• [Job A] Copy the forum thread about Nomex high-temperature tape word for word.

• [Supplied text]

──────────

# Nomex High Temp



## james gordon (Apr 24, 2014)

Has anyone used Nomex High Temp insulation tape.Good reviews on Amazon but not much from OKJ owners. Sounds like something I would like to try but would like to see if OKLAHOMA JOE'S owners have had success with it.


----------



## daveomak (Apr 24, 2014)

I sent you a PM with a "one size fits all" gasket supplier....


----------



## james gordon (Apr 24, 2014)

Thanks Dave.


----------



## ricka77 (Apr 25, 2014)

Hmmm...  so is the Nomex stuff, no good?  I have being delivered today, a 15' roll of self-stick Nomex supposedly made for the WSM, from Island Outdoors, off of Amazon.  I found a few kits, but some of the reviews stated the kits were just rolls of the same stuff, pre-cut into common dimensions.  

I plan on applying it early next week, and then starting to work on controlling my temps, so I can start smoking some meat.  I was going to put some around the door, and the top-bottom rings.  I did a charcoal only burn the day I got it setup, and that's where I saw smoke pouring out from.  Not real bad, but if I can seal it off to have more consistency, that was my thinking for the gasket.


----------



## ricka77 (Apr 25, 2014)

Also to note, the Nomex I bought being self stick, didn't come with any RTV..  Is that something I'll need?  I did see some kits that offered, but others didn't...

──────────

• [Dataset content]
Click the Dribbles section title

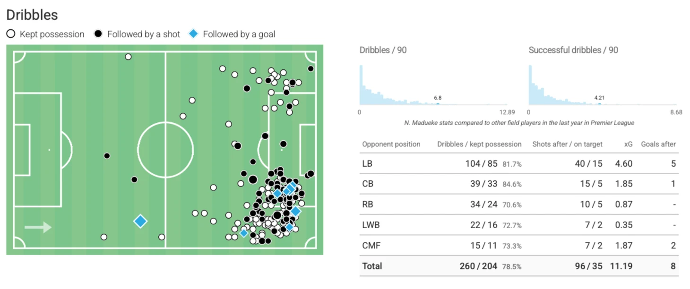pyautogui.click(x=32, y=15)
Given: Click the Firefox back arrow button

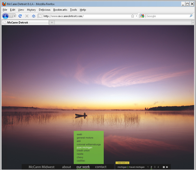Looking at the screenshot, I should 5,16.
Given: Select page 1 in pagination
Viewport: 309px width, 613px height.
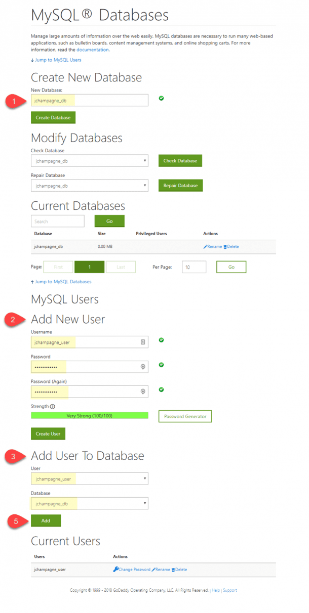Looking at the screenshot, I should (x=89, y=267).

──────────

• [Job B] Repeat the records from the line with "Given: Click the Firefox back arrow button" to the last line of the records, including both of those lines, word for word. Leave the pictures out of your answer.

• [Answer A]
# Nomex High Temp



## james gordon (Apr 24, 2014)

Has anyone used Nomex High Temp insulation tape.Good reviews on Amazon but not much from OKJ owners. Sounds like something I would like to try but would like to see if OKLAHOMA JOE'S owners have had success with it.


----------



## daveomak (Apr 24, 2014)

I sent you a PM with a "one size fits all" gasket supplier....


----------



## james gordon (Apr 24, 2014)

Thanks Dave.


----------



## ricka77 (Apr 25, 2014)

Hmmm...  so is the Nomex stuff, no good?  I have being delivered today, a 15' roll of self-stick Nomex supposedly made for the WSM, from Island Outdoors, off of Amazon.  I found a few kits, but some of the reviews stated the kits were just rolls of the same stuff, pre-cut into common dimensions.  

I plan on applying it early next week, and then starting to work on controlling my temps, so I can start smoking some meat.  I was going to put some around the door, and the top-bottom rings.  I did a charcoal only burn the day I got it setup, and that's where I saw smoke pouring out from.  Not real bad, but if I can seal it off to have more consistency, that was my thinking for the gasket.


----------



## ricka77 (Apr 25, 2014)

Also to note, the Nomex I bought being self stick, didn't come with any RTV..  Is that something I'll need?  I did see some kits that offered, but others didn't...

• [Answer B]
Given: Click the Firefox back arrow button

Looking at the screenshot, I should 5,16.
Given: Select page 1 in pagination
Viewport: 309px width, 613px height.
Looking at the screenshot, I should (x=89, y=267).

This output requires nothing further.